— Excerpt —
==================================================

World AIDS Day: an annual checkup

December 1 is World AIDS day and there is still no known cure. Now, are you ready for some good news?

It’s been over a quarter century since the world’s most devastating virus was first discovered. Although science and epidemiologists know a lot more about it now than they did in the early 1980s, there is still no vaccine on the horizon.
But lest discouragement set in that no progress is being made, that there’s no end to the bad news where the AIDS epidemic is concerned, that it’s all doom and gloom on the battlefront, there is a ray of hope.

A report out this week from the World Health Organization and UNAids, the UN body charged with monitoring and combating the disease, is surprisingly encouraging.
Before we get to the good news, it seems fitting to first look at the numbers of people who have died from HIV/AIDS, who will die from it and are struggling to live in spite of it right now.
Six thousand people die every day because of AIDS.

Today, 7,400 people around the world contracted HIV. That’s right: seven thousand four hundred. And seven thousand more will contract it tomorrow, and the next day, and the next.
Allow me one more unpleasant set of numbers, this one even nastier: around 33.4 million people worldwide are currently infected with HIV, an increase from 33 million in 2007.
Hidden in the awfulness of those numbers, however, is the trickle of good news.
The encouraging news is that the higher number of HIV carriers in the world actually means less people are dying of it now than in previous years. People with HIV are living longer. Something is working.

In sub-Saharan Africa &- the epicenter of the battle against AIDS &- an estimated 1.4 million people died of HIV/AIDS in 2008. This actually represents an 18 per cent decline in annual deaths due to HIV since 2004.
These numbers are coming from the UNAids/WHO 2009 AIDS epidemic update, released last Tuesday. The report also states that the incidence of new HIV infections has dropped over the past eight years by 17 per cent.

==================================================

— Data for review —

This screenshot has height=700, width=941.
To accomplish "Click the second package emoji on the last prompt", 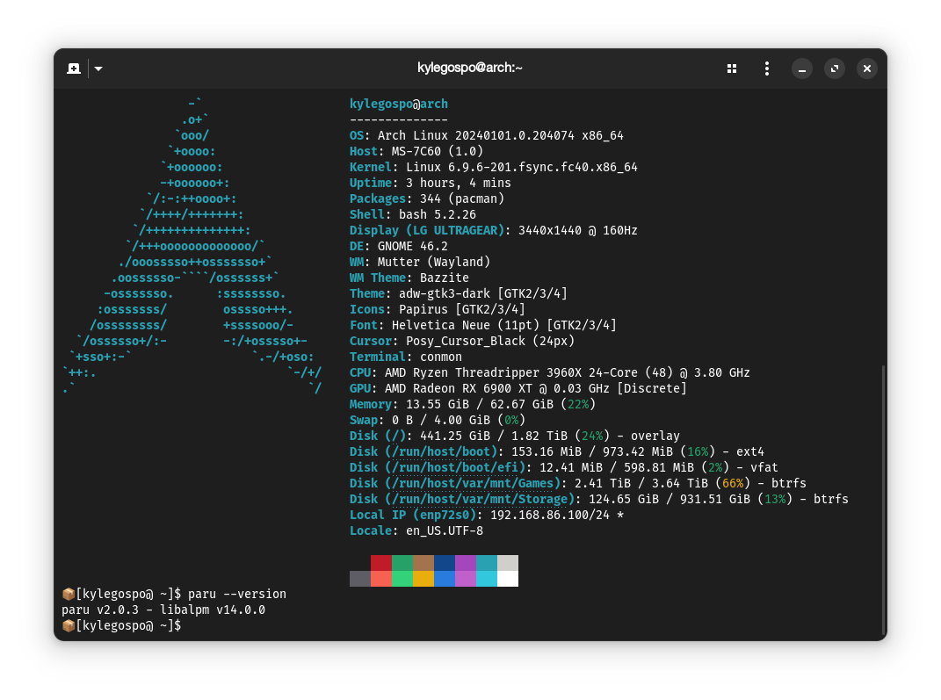I will click(x=69, y=625).
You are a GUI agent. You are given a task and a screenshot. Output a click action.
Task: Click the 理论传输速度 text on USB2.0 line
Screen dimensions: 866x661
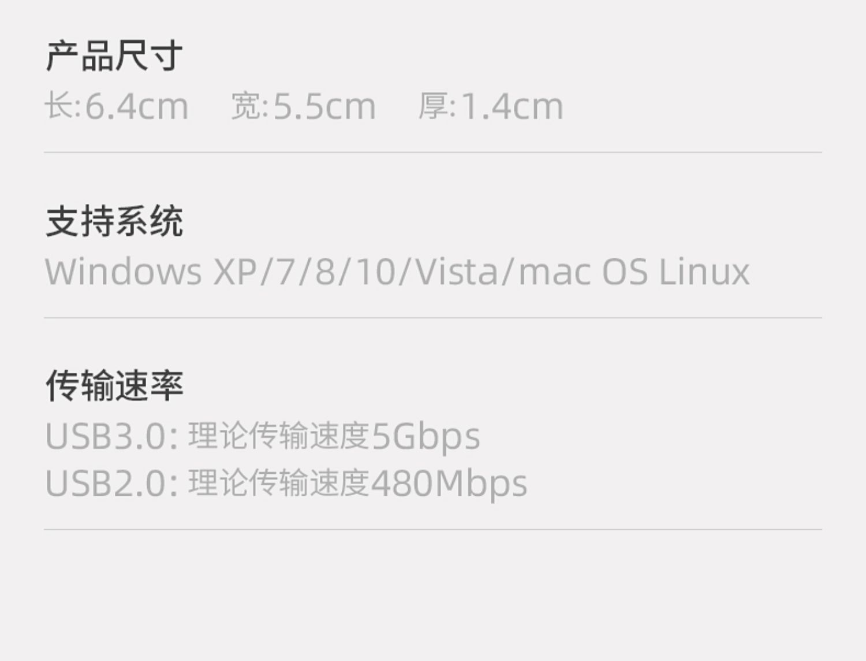pos(279,483)
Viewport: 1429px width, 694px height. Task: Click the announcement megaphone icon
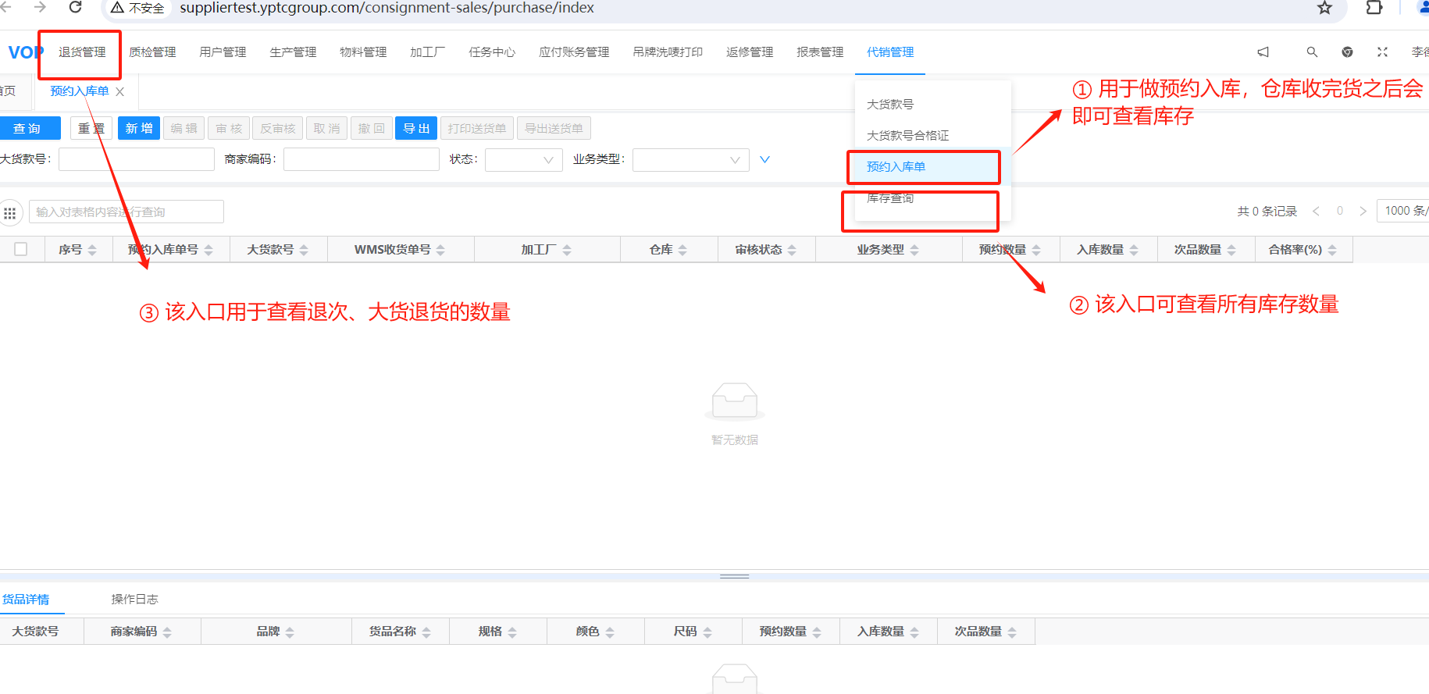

==================================================

— Directions —
1 – Summarize the World AIDS Day article in two sentences.
2 – Write the next part of the World AIDS Day article, picking up after its final sentence.
The material that comes after the article is separate from it.

— Written responses —
1 – The article notes that on World AIDS Day there is still no known cure or vaccine, and that about 33.4 million people worldwide are currently infected with HIV, up from 33 million in 2007. It reports encouraging news from the UNAids/WHO 2009 AIDS epidemic update: people with HIV are living longer, annual HIV deaths in sub-Saharan Africa declined 18 percent since 2004, and new HIV infections dropped 17 percent over the past eight years.

2 –
The drop is most encouragingly visible in sub-Saharan Africa. Even though the region still accounts for 67 per cent of all new infections worldwide, the number of new infections has actually fallen from 2.3 million in 2001 to 1.9 million in 2008. Incidentally, this counters North America’s trend, where the 52,000 new cases of HIV that emerged in 2001 climbed to 55,000 in 2008.
The numbers tell us that access to care and vital drugs is improving. Access to antiretroviral therapy in sub-Saharan Africa rose from two per cent in 2003 to 44 per cent in 2008, which means nearly three million people needing it are receiving those services.

Currently, Botswana is emerging as Africa’s leader in access to treatment. Botswana was the first African country to make treatment available to HIV carriers in need, and the national investment is working. With current antiretroviral therapy coverage exceeding eighty per cent &- 80! &- across the country, the number of people estimated to die annually of AIDS in Botswana has been halved, from 15,500 in 2003 to 7,400 in 2007.
But that is just one shining example and isn’t representative of the whole picture. Nothing short of universal access will satisfy activists and generic drug lobbyists and leaders in the fight to get treatment and care for HIV sufferers.

The fact is, while nearly four million people are currently receiving treatment, 9.7 million are still in need. Still more sobering is the fact that for every two people put on treatment, five more become infected.
In 2006 at the UN General Assembly, 111 governments around the world set targets to achieving universal access to care and treatment by 2010. UNAids stresses that universal access will only be made possible with considerable investment, mainly from rich, developed nations.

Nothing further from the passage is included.